Meine lieben unterhaltungshungrigen Lesehäschen, die Zeiten werden immer besser. Dies beweist das Amazon Inclusion Playbook, eine Handreichung des Medienriesen für Film- und TV-Schaffende, die jenen unter anderem nahebringt, wie man als Herstellers eines Films oder einer Serie “the best people for the job” kriegt. Unter “Inclusive Casting” heißt es dort, man möge zunächst festzustellen, für welche Rollen Gender, Rasse, Ethnie, Religion, sexuelle Orientierung u.a. festgelegt sind. Demgegenüber gibt es Rollen, die „allen Genders, Ethnie, Fähigkeitsstufen“ etc. offenstehen. Was wohl heißen soll, dass dass die erstgenannten Rollen eben nicht allen offenstehen, sondern bestimmte Voraussetzungen für Gender, Rasse, Ethnie, Religion, sexuelle Orientierung, körperliche Beeinträchtigung und so weiter der Schauspieler mitbringen. Das spielende Personal ist nun mit diesen Parametern in Einklang zu bringen, sodass wir als Zuschauer sicher sein können, dass uns kein X für ein U und keine Wald-und-Wiesen-Hete für ganz was anderes vorgemacht wird.
Das ist höchst erfreulich weil uns dank dieser Richtlinien künftig Peinlichkeiten wie Elephant Man, My Left Foot, Accused, Philadelphia, Forrest Gump oder Rain Man – um nur eine zufällige Auswahl unangenehmer Machwerke zu nennen – erspart bleiben, die wir uns in weniger erleuchteten Zeiten einbrocken konnten, obgleich John Hurt nicht an Elephantiasis leidet, Daniel-Day Lewis nicht gelähmt ist, Jodie Foster nicht hetero, Tom Hanks nicht schwul und genauso wenig Autist wie Dustin Hoffman. Von Kinkerlitzchen wie Neil Patrick Harris, der, obwohl schwul, einen Hetero, und Eric Stonestreet, der, obwohl Hetero, einen Schwulen spielt, wollen wir gar nicht reden. Gut, dass wir das hinter uns haben!

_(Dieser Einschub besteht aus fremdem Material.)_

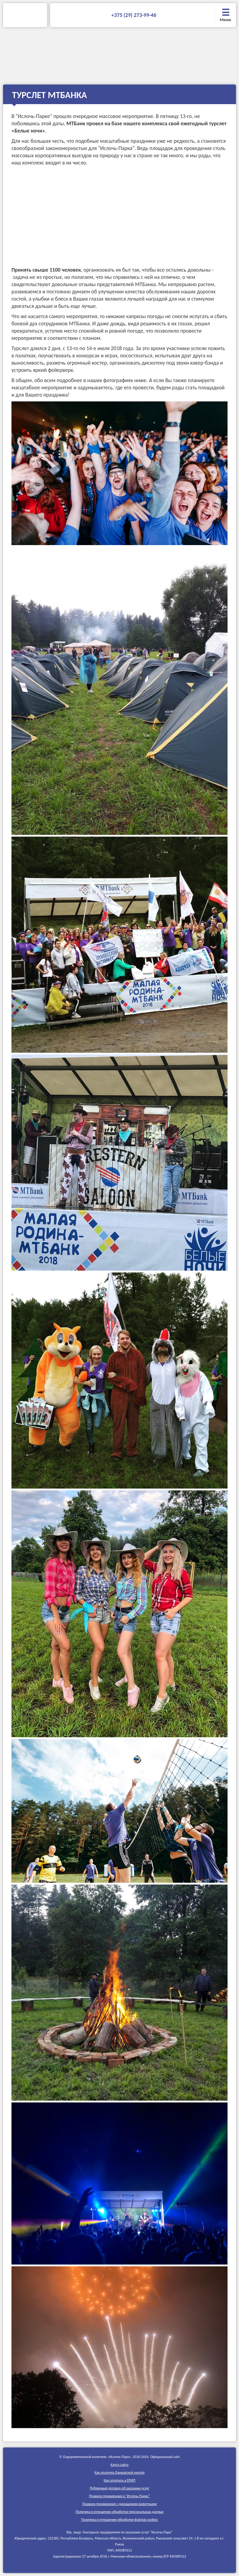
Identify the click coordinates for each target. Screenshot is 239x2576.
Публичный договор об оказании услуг (119, 2488)
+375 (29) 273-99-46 (133, 15)
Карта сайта (119, 2465)
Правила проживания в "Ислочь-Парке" (119, 2496)
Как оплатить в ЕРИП (119, 2480)
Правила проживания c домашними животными (119, 2504)
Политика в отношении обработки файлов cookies (119, 2519)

Die schlechte Nachricht ist, dass wir anscheinend auf halbem Wege stehen bleiben, nämlich bei der Schauspielerei. War es hier schon peinlich genug, immer wieder Menschen dabei zuzusehen, wie sie vorgaben, etwas zu sein, das sie nicht waren, so sind wir wohl auf einem kulturellen Auge blind, wenn wir anderen Kunstschaffenden weiterhin alles durchgehen lassen. Zwar bestehen wir nun darauf, dass zum Beispiel nur Transpersonen die Geschichte von Transpersonen erzählen dürfen (worüber bekanntlich Halle Berry voriges Jahr im Wege des Shitstorms belehrt wurde). Doch was ist mit jenen Heerscharen gewissenloser Schreiberlinge, die auf zigtausenden Seiten Geschichten ausbreiten, die nicht die ihren sind? Selbst heute noch mangelt es nicht an Menschen, die zum Beispiel über Inuit schreiben, ohne welche zu sein, über Serienkiller, ohne das entsprechende Gen zu besitzen, und so weiter. So geht das nicht!

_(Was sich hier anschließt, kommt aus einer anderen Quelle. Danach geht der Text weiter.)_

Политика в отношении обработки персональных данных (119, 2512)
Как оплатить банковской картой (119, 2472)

Das Ideal der Literatur muss vielmehr Karl Ove Knausgård sein, der bekanntlich ausschließlich über sich und sein Leben schreibt. Mordgeschichten wollen wir in Zukunft nur noch von ausgewiesenen Mördern erzählt bekommen, Geschichten politischer Unterdrückung ausschließlich von Unterdrückten und Unterdrückern, et cetera. Man ist schließlich, da hilft alles nix, nur mit sich selber identisch, und wer sich künftig erfrecht, die von Amazon so löblich postulierte Einheit des Künstlers mit seinem Werk aufbrechen zu wollen, der wird schon sehen, was er davon hat.

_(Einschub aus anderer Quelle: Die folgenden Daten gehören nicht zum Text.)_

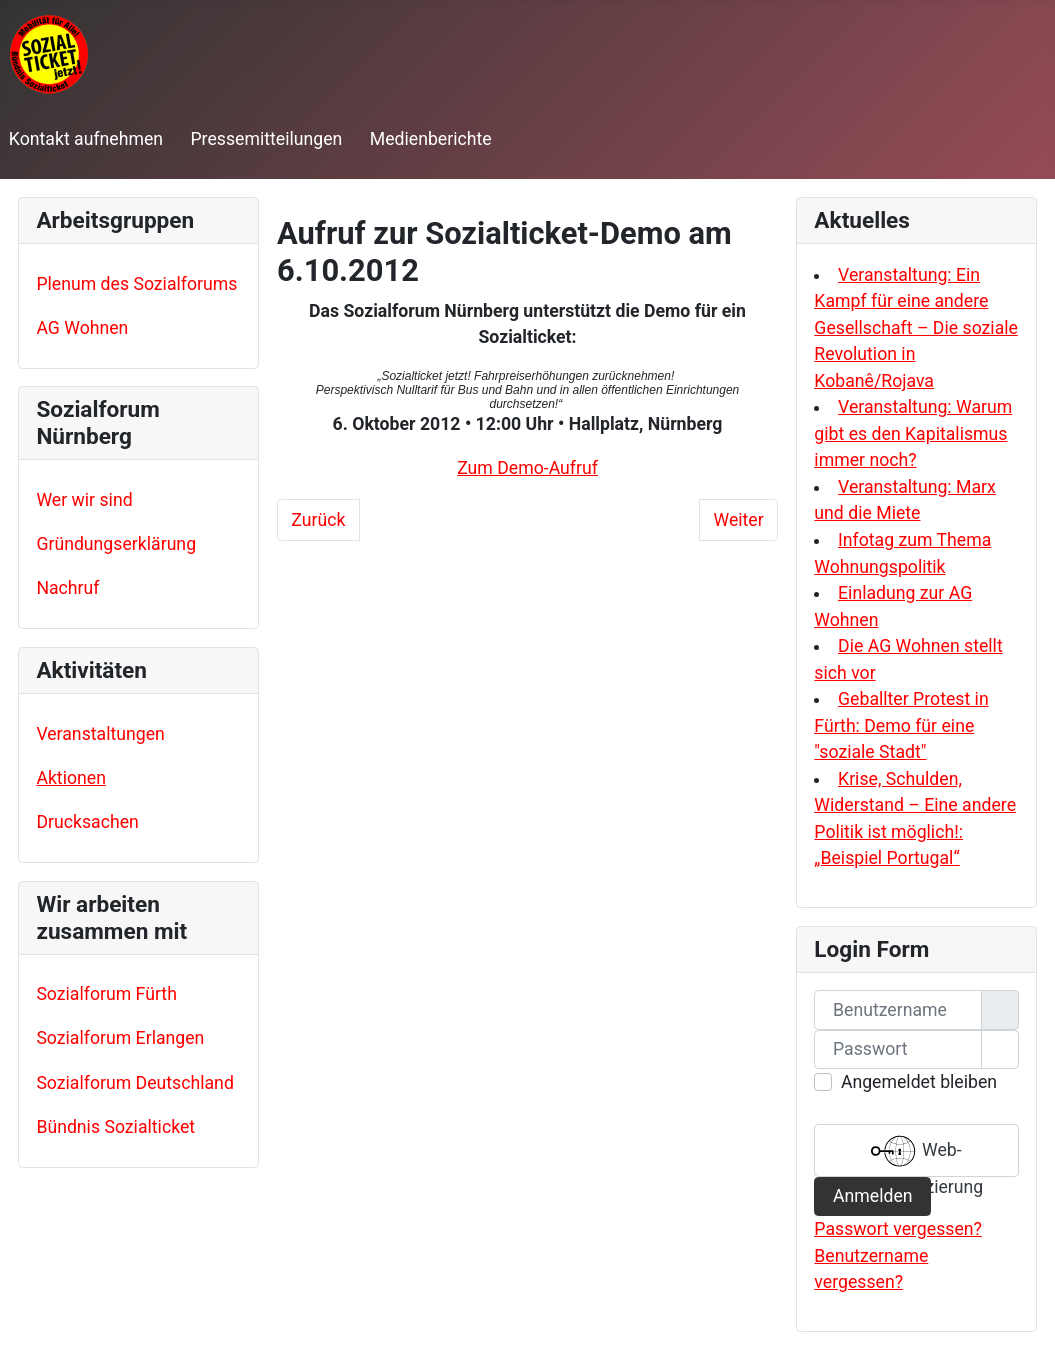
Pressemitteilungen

Und selbst das wird irgendwann noch zu wenig sein, weil ein Bild bekanntlich mehr sagt als tausend Worte und daher „eine Geschichte erzählt“. Wer in der Kunstgeschichte nachschaut, wo jemand eine andere als seine eigene Geschichte zu Markte trägt, findet sich in einem target-rich environment wieder. Da darf man nicht zimperlich sein und vielmehr ganz oben anfangen, damit Stümpereien wie die Mona Lisa oder Las Meniñas endlich als jene unappetitlichen Schmieragen alter weißer Männer agnosziert werden, die sie immer schon waren. Die Zukunft wird endlich authentisch. Schönes Wochenende!